● **STATED GOAL**
Return every line of the entries below that contains the string "text". Matching is case-sensitive.

## start MATERIAL PROVIDED

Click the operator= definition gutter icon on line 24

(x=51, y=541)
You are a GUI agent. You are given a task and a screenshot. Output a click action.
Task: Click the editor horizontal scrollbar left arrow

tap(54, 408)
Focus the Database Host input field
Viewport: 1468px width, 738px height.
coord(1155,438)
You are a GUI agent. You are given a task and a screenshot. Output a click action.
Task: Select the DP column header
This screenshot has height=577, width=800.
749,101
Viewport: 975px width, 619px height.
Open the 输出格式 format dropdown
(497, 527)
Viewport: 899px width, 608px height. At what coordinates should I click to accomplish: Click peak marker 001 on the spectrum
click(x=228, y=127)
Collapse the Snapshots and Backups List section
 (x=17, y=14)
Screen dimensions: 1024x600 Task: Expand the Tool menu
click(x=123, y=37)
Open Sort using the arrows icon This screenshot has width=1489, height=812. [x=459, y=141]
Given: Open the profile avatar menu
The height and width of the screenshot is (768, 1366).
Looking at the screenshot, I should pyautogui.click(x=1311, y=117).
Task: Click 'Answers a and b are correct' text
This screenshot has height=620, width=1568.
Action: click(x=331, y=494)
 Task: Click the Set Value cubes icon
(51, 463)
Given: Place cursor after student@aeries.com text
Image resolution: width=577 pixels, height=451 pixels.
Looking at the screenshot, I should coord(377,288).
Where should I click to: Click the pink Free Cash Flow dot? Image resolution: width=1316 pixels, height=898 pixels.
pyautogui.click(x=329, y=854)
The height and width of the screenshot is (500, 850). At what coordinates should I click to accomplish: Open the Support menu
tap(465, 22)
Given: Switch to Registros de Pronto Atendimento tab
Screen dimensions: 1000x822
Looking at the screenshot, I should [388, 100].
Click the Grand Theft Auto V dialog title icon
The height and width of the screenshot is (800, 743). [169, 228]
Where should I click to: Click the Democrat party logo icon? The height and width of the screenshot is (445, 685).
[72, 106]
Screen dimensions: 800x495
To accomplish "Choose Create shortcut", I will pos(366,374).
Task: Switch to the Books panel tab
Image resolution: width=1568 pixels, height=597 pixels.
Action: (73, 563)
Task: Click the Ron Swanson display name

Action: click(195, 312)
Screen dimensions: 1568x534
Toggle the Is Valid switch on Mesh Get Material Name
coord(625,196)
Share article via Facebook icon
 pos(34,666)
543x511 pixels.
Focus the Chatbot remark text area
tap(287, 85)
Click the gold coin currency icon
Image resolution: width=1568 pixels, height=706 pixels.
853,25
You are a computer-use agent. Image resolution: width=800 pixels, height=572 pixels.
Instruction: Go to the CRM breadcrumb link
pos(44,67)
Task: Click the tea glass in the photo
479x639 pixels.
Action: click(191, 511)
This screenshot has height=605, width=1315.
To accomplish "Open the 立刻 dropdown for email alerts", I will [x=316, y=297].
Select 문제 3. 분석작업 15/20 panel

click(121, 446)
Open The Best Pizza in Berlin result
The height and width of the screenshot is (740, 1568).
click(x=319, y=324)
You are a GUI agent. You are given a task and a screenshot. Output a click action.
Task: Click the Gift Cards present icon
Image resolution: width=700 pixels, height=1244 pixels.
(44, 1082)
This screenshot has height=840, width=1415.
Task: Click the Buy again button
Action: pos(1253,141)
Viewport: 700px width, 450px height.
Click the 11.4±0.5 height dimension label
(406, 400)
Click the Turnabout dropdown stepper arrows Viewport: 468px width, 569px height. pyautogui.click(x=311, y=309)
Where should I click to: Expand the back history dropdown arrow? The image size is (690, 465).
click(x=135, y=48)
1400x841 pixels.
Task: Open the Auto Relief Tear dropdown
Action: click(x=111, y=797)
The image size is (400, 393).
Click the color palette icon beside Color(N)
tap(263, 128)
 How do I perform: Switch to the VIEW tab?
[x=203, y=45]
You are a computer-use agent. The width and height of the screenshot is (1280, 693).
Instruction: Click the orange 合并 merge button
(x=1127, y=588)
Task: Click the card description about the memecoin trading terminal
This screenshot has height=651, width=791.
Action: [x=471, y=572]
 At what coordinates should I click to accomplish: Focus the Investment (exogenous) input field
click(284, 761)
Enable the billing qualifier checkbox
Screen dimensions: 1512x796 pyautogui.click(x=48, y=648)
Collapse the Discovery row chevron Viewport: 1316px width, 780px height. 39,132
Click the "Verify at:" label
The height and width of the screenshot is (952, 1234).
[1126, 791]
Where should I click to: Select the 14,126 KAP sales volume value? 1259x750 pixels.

## end MATERIAL PROVIDED

● **OUTPUT**
Task: Click 'Answers a and b are correct' text
Given: Place cursor after student@aeries.com text
Focus the Chatbot remark text area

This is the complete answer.